I've read the back and forth this morning, and I have to side with Vince.
 
 1. Functions that re-interpret their arguments are very dangerous.  The 
original question involved a well formed call to a function, which returned the 
wrong answer.  Bug, design flaw, whatever -- it's a mistake and the best choice 
would be to fix it.
  I only consider such behavior in 2 cases:
        a. when the function is almost never, ever, called from anything but 
the 
top level.  help() is the only example I can think of.
        b. to create a label from an argument, as in plot, but the argument 
itself is left alone to work as it should.
        
One possible fix for subset: first treat the argument formally, and only if 
that 
simple interpretation fails try the more 'clever' interpretations.  Whether 
this 
is doable or not I can't say.   
 
  2. The documentation of subset is not in any way clear.  I would never have 
been able to diagnose or work around this bug.  The issues are very subtle.  

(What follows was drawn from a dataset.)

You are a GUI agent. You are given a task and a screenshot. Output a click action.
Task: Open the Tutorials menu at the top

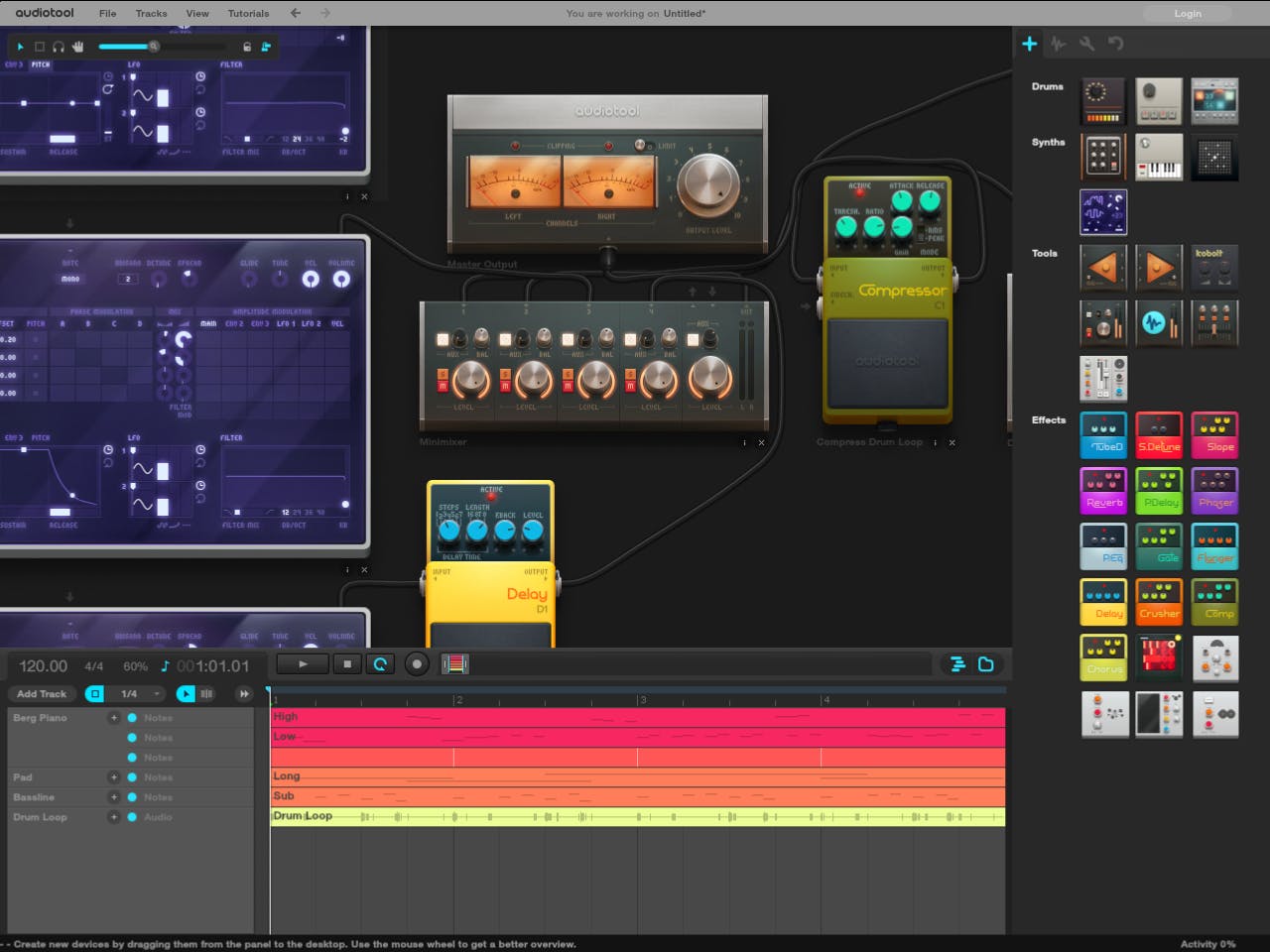coord(248,13)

  I quite often see "it's in the manual so we bear no blame" as an argument on 
this list.  We all need to remember that our view of what we are particularly 
close to is a distorted one -- I for instance think that everything about the 
survival package is crystal clear --- and be particularly open to concerns that 
something is opaque or subtle.
  
  3. I've heavily used perhaps 20 computing languages in my life.  I found S to 
be a refreshing revalation (referring to S of the 1988 Blue manual) precisely 
because it was completely functional.  Once I got used to it, this feature made 
it so much more useful, extensible, understandable than other things I'd used.
   
   R is becoming less and less a functional language (hidden functions and 
dependencies with environments for one), I quite often cannot figure out either 
exactly what a function calls or how to get it to stop doing it.  I am not sure 
we have gained with each choice of "convenience" or sophistication over 
functional purity.  I want "scan(file=myfile)" to continue to return "variable 
myfile not found" when I forget the quotes.
     
   I am stumped by the R results I get too often, and I'm not a novice.  That 
said, good design is hard.  I spend a lot of time on that aspect in the 
survival 
package and there are still bits where the 'right' way is only clear after 
several years experience.  I do occassionaly make non-backwards compatable 
changes.  The R core team has done an amazing job on the whole.
    
   And let's not shoot the bearers of bad news.